After serving with the Royal West African Frontier Force in Africa and Burma during WW2, John Blower took a degree in forestry and applied for the job of Assistant Conservator of Forests in Tanganyika, entering the salary scale at £620 a year with a £30 allowance for essential kit. For senior officials there was a twice weekly air service to East Africa but he travelled by sea.

"Built in the 1920s the S.S. Matiana was a ship of a mere 9000 tons, carrying cargo for Port Sudan and the East African ports; her 120 passengers were obviously a secondary consideration, and had therefore to put up with her leisurely 13 kinots, and delays of several days at various ports of call to discharge cargo. Impatient as I was to get started on my new job, the 28-day voyage seemed rather a waste of time. But with some congenial companions among my fellow passengers, and since I was now actually being paid, I accepted the delay philosophically."

At the end of the book, dedicated to his fourteen grandchildren, Blower writes, "Those of us, black and white, who knew East Africa or the Sudan during the final years of the Pax Britannica were fortunate indeed. Apart from a brief outbreak of barbarism confined to a single tribe - the Kikuyu in Kenya - the entire region had, with few exceptions, enjoyed half a century of peace and relative prosperity under benign British rule. By no means perfect, it had nevertheless brought justice, security and freedom from oppression to millions of ordinary Africans."

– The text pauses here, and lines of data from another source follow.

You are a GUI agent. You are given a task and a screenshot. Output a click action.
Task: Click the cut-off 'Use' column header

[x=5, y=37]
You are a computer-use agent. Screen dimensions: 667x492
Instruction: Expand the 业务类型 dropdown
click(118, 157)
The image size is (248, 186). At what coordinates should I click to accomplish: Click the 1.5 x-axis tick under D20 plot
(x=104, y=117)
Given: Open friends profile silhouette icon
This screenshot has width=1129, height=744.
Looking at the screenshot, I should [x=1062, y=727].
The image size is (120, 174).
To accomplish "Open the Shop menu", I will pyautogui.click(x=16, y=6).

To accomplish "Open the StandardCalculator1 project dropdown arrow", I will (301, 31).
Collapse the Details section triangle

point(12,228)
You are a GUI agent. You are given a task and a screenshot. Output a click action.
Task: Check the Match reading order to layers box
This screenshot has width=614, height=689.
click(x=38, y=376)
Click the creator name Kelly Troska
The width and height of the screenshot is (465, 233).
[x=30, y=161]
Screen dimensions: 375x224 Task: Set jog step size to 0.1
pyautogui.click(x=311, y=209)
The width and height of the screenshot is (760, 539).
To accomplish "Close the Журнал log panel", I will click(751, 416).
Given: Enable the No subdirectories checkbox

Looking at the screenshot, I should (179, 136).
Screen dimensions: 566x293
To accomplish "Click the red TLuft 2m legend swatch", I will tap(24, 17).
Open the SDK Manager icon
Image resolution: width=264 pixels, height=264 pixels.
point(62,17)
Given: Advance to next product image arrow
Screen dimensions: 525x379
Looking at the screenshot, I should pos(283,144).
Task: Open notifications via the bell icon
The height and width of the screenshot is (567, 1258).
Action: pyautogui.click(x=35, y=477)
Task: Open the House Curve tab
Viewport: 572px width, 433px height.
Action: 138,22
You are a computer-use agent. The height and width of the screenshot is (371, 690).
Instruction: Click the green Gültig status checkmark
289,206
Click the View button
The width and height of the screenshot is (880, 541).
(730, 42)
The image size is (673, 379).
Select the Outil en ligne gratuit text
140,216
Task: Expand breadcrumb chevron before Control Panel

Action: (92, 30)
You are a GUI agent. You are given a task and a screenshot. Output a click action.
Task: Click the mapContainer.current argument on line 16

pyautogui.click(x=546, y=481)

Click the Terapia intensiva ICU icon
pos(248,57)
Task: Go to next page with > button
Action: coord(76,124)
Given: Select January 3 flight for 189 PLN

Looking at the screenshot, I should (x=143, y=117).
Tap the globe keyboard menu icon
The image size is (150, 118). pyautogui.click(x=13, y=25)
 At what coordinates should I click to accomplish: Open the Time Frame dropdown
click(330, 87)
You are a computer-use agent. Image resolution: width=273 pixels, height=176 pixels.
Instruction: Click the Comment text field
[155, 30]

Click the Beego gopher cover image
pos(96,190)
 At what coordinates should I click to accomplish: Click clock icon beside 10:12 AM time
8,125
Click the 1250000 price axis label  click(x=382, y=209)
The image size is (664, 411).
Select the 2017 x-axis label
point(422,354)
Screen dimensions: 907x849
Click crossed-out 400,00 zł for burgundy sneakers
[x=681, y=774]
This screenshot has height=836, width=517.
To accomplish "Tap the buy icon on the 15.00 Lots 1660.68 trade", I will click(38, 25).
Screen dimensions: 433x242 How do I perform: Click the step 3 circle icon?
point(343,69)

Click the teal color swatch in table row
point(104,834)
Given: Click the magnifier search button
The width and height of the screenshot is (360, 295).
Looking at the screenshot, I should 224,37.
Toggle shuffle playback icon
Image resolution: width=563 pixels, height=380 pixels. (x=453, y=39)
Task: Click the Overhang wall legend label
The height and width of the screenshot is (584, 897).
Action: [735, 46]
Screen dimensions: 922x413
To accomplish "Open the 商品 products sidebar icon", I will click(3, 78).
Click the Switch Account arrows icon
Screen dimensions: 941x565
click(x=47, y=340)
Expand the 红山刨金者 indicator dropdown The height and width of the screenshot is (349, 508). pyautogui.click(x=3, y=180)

Lavishly illustrated, this book would make an excellent Christmas present for anyone interested in Africa's wild life and its recent past.

The first million sales


One of the nice things about blogging is unexpected feedback. On Friday I received an email which I very nearly zapped because the subject line was "Desmond" and I had forgotten that on 26 June 2005 I wrote a piece about literary agent Desmond Elliott.

Here's the email. "Dear Anne, My son, Robert, living in Cape Town, alerted me to your site. He is constantly sweeping the galaxy for mention of anything remotely connected with his old man's literary/theatrical past.

My heart stirred when I opened your piece on Desmond. It brought back so many quaint memories. As I write, I am looking at a photograph of Desmond, posing with Alwyn Birch of Granada, an extremely young Patrick Janson-Smith, my wife Linda, and myself, on the occasion of a presentation, in Desmond's office, to me of a gold pen, commemorating the first million sales of my Russ Tobin novels. In another photo, at the same occasion, a smiling Leslie Thomas stands with Linda and myself, equally smiling. Lovely day. So well remembered.

I have posted a comment on your site, inviting any and all to have a look at my 'fansite', a remarkable undertaking by Rob Fleay, a dedicated fan of my literary hero Russ Tobin. I truly did not know of the site's existence until it was well-established. Thereafter I added some material and interviews to it, but initially it was all Rob's work, and he is still adding to it on a regular basis.

The most recent addition is my new thriller Trance, published by Twenty First Century Publishers. Now there is a site you may care to look at . A most interesting development in POD publishing. I am delighted to make your acquaintance, albeit electronically, and would be most pleased to hear from you. Very best regards, Stanley

Until next time


I've already overrun the intended length of 3,000 words. All being well, Bookworm will be back on Sunday, 1st October. Until then…good reading.